AI has the potential to help us understand some of the biggest questions of the universe, and it could provide solutions to some of the most pressing issues of our lifetime, like ensuring that everyone has access to clean energy, clean water, nutritious meals, and quality healthcare; resolving conflict; and overcoming the limitations of human greed. Yet the current mainstream of AI largely overlooks the lives affected by such problems. An approach that does not require the level of capital investment typical of AI would open the AI domain to more people, from more places, so they too can leverage the power of AI for the benefit of their communities.
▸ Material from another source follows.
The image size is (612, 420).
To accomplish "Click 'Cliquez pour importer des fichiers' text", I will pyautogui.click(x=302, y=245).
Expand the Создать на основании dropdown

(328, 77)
I hope for many things for AI: that regulation and governance will improve, that the people who build the technology will do so with intention and with principles and values grounded in the connection of humanity. But the hope I am focusing on for now is more building of smaller, smarter models with less data to share the benefits of AI throughout the world. What are we working toward if not to make the world a sustainably better place for more people?
Pelonomi Moiloa is CEO of Lelapa AI, a socially grounded research and product lab that focuses on AI for Africans, by Africans.
Kevin Scott: Be Prepared for Another Year of Exponential Growth
Without question, 2023 has been the most exciting and interesting year in technology that I’ve seen over a fairly long career. It bears mention that I’m pretty sure I said more or less the same thing at the close of 2022, and I suspect I’ll probably be saying the same around this time next year and each year for the foreseeable future—the point being that, in AI right now, we’re experiencing a period of sustained exponential growth that represents perhaps the most profound technological progress that we have ever seen.
And it’s really only the beginning. Modern generative AI is still in its infancy, and we’re learning as we go. While it feels like we’ve lived with them for ages now, 2023 was really the first year that powerful AI tools like ChatGPT and Microsoft Copilots meaningfully entered the public vernacular as useful helpers to make people’s lives easier. By the time next year wraps up, we’ll have many new experiences, apps, and tools that will create cascading benefits for more and more people across the planet. Though the amplitude of hype and acceleration rate of AI’s growth can keep folks fixated on each subsequent “next big thing,” if we step back just a little bit, it’s easier to see that the opportunity in front of us is astronomically greater than what we’ve already achieved.
Because we only get to sample the product of that exponential curve every couple of years or so, most recently with GPT-4, it’s easy to forget in the interim how astonishing the pace of growth actually is. And, as is our human nature, we acclimatize very quickly and soon take for granted each immediate set of wild new possibilities offered to us.
So, my hope for all of us working in AI and technology over the next year is that we collectively remember that the next sample from the exponential is coming, and prepare ourselves appropriately for the (sure to be incredible) outcomes. If you haven’t done so already, pay close attention, experiment, and build AI production practices. If not, you’ll be too far behind to translate the progress into meaningful benefits for everyone.
May 2024 continue to bring the excitement of discovery and continued innovation for us all.
Kevin Scott is chief technology officer and executive vice president of AI at Microsoft.